#### What the exercise asks
An exact copy of every record is needed.

#### Supplied material

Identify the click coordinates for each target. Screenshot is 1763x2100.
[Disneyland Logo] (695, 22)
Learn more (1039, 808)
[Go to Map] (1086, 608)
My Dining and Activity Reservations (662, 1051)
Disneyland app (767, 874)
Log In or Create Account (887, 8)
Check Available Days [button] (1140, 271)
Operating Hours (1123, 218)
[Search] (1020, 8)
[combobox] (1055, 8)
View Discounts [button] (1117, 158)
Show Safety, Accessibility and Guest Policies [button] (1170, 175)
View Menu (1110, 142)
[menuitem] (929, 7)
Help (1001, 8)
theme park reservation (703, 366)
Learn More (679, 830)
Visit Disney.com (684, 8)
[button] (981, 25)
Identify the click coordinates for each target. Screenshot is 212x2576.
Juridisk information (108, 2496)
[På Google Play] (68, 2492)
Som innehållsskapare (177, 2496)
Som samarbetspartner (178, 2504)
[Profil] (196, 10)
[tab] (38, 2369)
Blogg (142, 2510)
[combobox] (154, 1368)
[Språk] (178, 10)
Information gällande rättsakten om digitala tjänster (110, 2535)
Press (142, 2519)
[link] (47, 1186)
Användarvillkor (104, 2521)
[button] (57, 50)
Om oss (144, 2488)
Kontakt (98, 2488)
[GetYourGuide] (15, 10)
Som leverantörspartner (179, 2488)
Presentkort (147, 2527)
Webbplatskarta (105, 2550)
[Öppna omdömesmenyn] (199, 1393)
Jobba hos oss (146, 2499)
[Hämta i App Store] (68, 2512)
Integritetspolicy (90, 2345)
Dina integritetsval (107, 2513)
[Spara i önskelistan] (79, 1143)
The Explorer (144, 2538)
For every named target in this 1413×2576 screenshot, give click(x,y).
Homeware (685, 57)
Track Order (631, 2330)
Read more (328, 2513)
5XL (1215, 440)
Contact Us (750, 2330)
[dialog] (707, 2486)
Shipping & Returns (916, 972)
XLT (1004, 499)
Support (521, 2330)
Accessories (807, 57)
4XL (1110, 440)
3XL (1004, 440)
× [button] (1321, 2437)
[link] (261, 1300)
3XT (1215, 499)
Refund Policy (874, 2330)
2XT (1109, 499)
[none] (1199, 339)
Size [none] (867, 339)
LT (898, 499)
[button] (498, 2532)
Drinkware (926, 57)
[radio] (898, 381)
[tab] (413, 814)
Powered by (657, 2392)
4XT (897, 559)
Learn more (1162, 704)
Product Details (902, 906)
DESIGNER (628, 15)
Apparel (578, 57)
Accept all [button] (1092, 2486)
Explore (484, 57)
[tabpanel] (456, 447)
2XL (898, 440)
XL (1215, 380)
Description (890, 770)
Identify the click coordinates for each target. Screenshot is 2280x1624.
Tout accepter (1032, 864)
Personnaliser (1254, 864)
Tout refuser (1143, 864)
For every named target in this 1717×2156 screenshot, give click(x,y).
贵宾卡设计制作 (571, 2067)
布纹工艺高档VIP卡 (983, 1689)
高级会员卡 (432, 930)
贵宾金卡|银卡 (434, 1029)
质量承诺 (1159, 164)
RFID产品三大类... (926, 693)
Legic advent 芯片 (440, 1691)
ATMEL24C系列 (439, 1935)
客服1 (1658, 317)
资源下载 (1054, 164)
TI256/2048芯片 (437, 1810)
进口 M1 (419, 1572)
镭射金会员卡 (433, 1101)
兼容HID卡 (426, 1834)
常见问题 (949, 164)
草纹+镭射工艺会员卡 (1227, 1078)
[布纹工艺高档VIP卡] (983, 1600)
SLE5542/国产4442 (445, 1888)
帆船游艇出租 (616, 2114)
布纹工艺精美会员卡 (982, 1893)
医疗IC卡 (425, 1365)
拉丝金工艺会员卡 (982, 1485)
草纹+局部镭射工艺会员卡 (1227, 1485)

#### Task output
Identify the click coordinates for each target. Screenshot is 1763x2100.
[Disneyland Logo] (695, 22)
Learn more (1039, 808)
[Go to Map] (1086, 608)
My Dining and Activity Reservations (662, 1051)
Disneyland app (767, 874)
Log In or Create Account (887, 8)
Check Available Days [button] (1140, 271)
Operating Hours (1123, 218)
[Search] (1020, 8)
[combobox] (1055, 8)
View Discounts [button] (1117, 158)
Show Safety, Accessibility and Guest Policies [button] (1170, 175)
View Menu (1110, 142)
[menuitem] (929, 7)
Help (1001, 8)
theme park reservation (703, 366)
Learn More (679, 830)
Visit Disney.com (684, 8)
[button] (981, 25)
Identify the click coordinates for each target. Screenshot is 212x2576.
Juridisk information (108, 2496)
[På Google Play] (68, 2492)
Som innehållsskapare (177, 2496)
Som samarbetspartner (178, 2504)
[Profil] (196, 10)
[tab] (38, 2369)
Blogg (142, 2510)
[combobox] (154, 1368)
[Språk] (178, 10)
Information gällande rättsakten om digitala tjänster (110, 2535)
Press (142, 2519)
[link] (47, 1186)
Användarvillkor (104, 2521)
[button] (57, 50)
Om oss (144, 2488)
Kontakt (98, 2488)
[GetYourGuide] (15, 10)
Som leverantörspartner (179, 2488)
Presentkort (147, 2527)
Webbplatskarta (105, 2550)
[Öppna omdömesmenyn] (199, 1393)
Jobba hos oss (146, 2499)
[Hämta i App Store] (68, 2512)
Integritetspolicy (90, 2345)
Dina integritetsval (107, 2513)
[Spara i önskelistan] (79, 1143)
The Explorer (144, 2538)
For every named target in this 1413×2576 screenshot, give click(x,y).
Homeware (685, 57)
Track Order (631, 2330)
Read more (328, 2513)
5XL (1215, 440)
Contact Us (750, 2330)
[dialog] (707, 2486)
Shipping & Returns (916, 972)
XLT (1004, 499)
Support (521, 2330)
Accessories (807, 57)
4XL (1110, 440)
3XL (1004, 440)
× [button] (1321, 2437)
[link] (261, 1300)
3XT (1215, 499)
Refund Policy (874, 2330)
2XT (1109, 499)
[none] (1199, 339)
Size [none] (867, 339)
LT (898, 499)
[button] (498, 2532)
Drinkware (926, 57)
[radio] (898, 381)
[tab] (413, 814)
Powered by (657, 2392)
4XT (897, 559)
Learn more (1162, 704)
Product Details (902, 906)
DESIGNER (628, 15)
Apparel (578, 57)
Accept all [button] (1092, 2486)
Explore (484, 57)
[tabpanel] (456, 447)
2XL (898, 440)
XL (1215, 380)
Description (890, 770)
Identify the click coordinates for each target. Screenshot is 2280x1624.
Tout accepter (1032, 864)
Personnaliser (1254, 864)
Tout refuser (1143, 864)
For every named target in this 1717×2156 screenshot, give click(x,y).
贵宾卡设计制作 (571, 2067)
布纹工艺高档VIP卡 (983, 1689)
高级会员卡 (432, 930)
贵宾金卡|银卡 (434, 1029)
质量承诺 (1159, 164)
RFID产品三大类... (926, 693)
Legic advent 芯片 (440, 1691)
ATMEL24C系列 (439, 1935)
客服1 (1658, 317)
资源下载 (1054, 164)
TI256/2048芯片 (437, 1810)
进口 M1 (419, 1572)
镭射金会员卡 (433, 1101)
兼容HID卡 (426, 1834)
常见问题 (949, 164)
草纹+镭射工艺会员卡 (1227, 1078)
[布纹工艺高档VIP卡] (983, 1600)
SLE5542/国产4442 (445, 1888)
帆船游艇出租 (616, 2114)
布纹工艺精美会员卡 (982, 1893)
医疗IC卡 (425, 1365)
拉丝金工艺会员卡 (982, 1485)
草纹+局部镭射工艺会员卡 (1227, 1485)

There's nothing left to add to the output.